Mass lawsuit against Apple over iPhone batteries can go ahead, London tribunal rules

LONDON (Reuters) -Apple Inc on Wednesday lost a bid to block a mass London lawsuit worth up to $2 billion which accuses the tech giant of hiding defective batteries in millions of iPhones.

The lawsuit was brought by British consumer champion Justin Gutmann on behalf of around 24 million iPhone users in the United Kingdom.

Gutmann is seeking damages from Apple on their behalf of up to 1.6 billion pounds ($1.9 billion) plus interest, with the claim’s midpoint range being 853 million pounds.

His lawyers argued Apple concealed issues with batteries in certain phone models by “throttling” them with software updates and installed a power management tool which limited performance.
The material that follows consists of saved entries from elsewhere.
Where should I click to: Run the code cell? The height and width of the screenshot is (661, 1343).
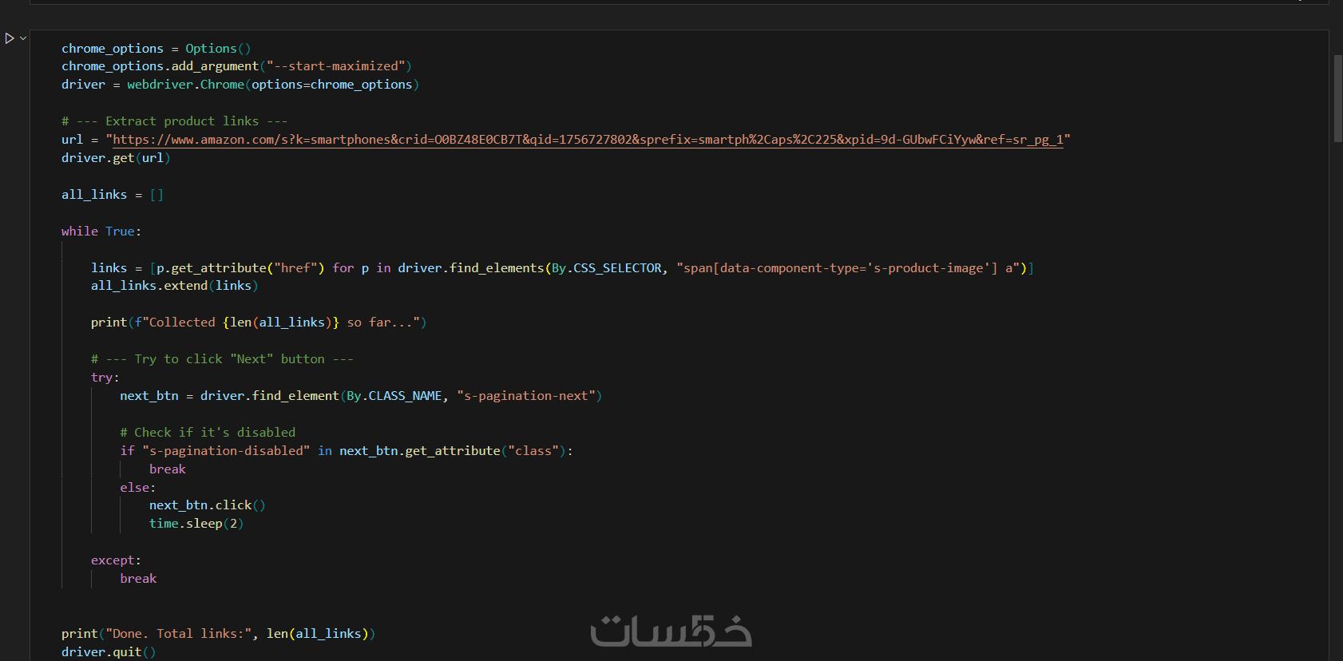pyautogui.click(x=10, y=38)
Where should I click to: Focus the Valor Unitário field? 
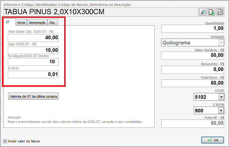(x=192, y=55)
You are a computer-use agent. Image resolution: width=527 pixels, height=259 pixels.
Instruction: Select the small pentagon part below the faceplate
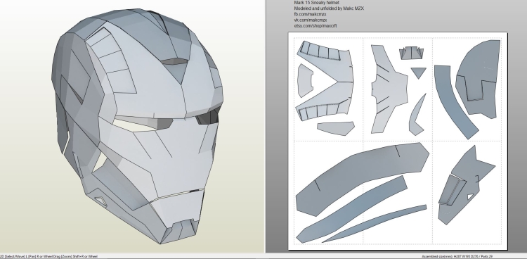pyautogui.click(x=336, y=128)
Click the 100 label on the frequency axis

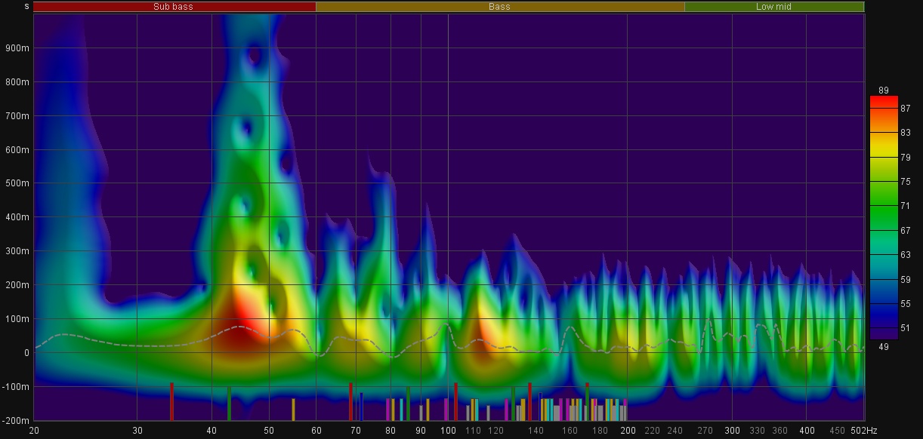click(448, 431)
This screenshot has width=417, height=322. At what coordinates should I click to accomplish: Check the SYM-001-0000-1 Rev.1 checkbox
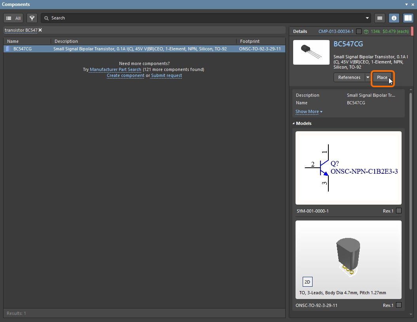click(x=398, y=211)
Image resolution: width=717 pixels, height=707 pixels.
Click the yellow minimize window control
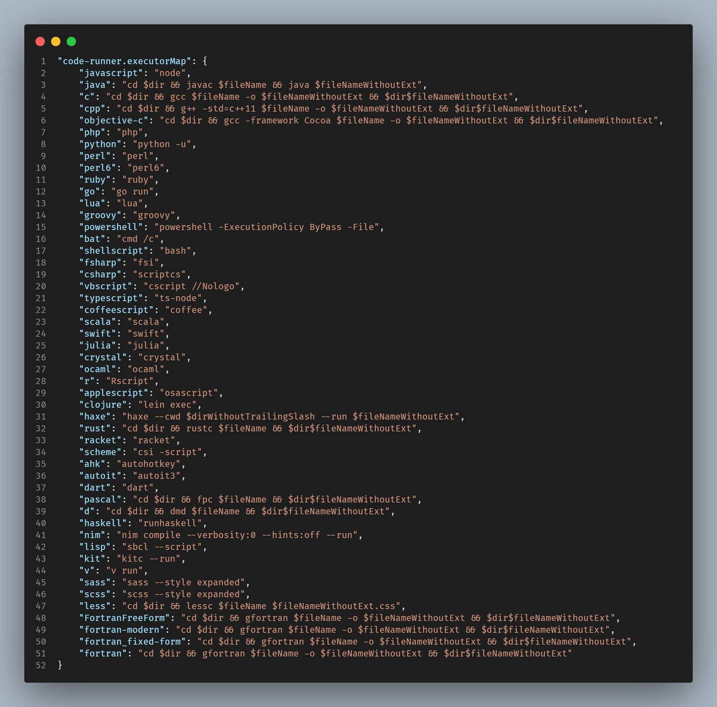[56, 41]
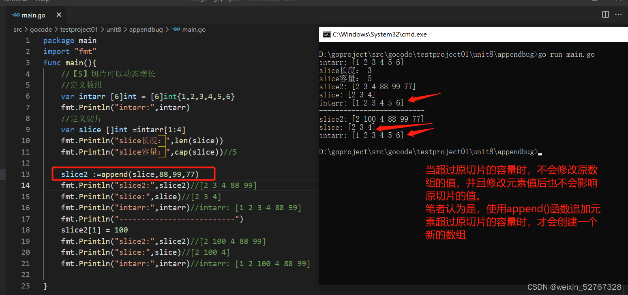This screenshot has height=295, width=628.
Task: Click the Go icon in the breadcrumb bar
Action: point(175,29)
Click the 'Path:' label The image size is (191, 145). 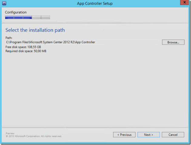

Apple, however, said the lawsuit was “baseless” and strongly denied batteries in iPhones were defective, apart from in a small number of iPhone 6s models for which it offered free battery replacements.

The company sought to get the case thrown out of court, but the Competition Appeal Tribunal (CAT) said Gutmann’s case can proceed in a written ruling on Wednesday.

The CAT did, however, say there was “a lack of clarity and specificity” in Gutmann’s case which needed to be resolved before any trial.

It also said Gutmann’s litigation funding arrangements may need to be changed, following a landmark Supreme Court ruling in July which said many such agreements were unlawful.

Gutmann said in a statement that the ruling was “a major step towards consumer justice”.

An Apple spokesperson referred to a previous statement, which said: “We have never – and would never – do anything to intentionally shorten the life of any Apple product, or degrade the user experience to drive customer upgrades.”

The certification of Gutmann’s case adds to the number of high-value mass lawsuits currently being brought in London, following a July decision to give the go-ahead to claims against major banks for alleged foreign exchange rigging.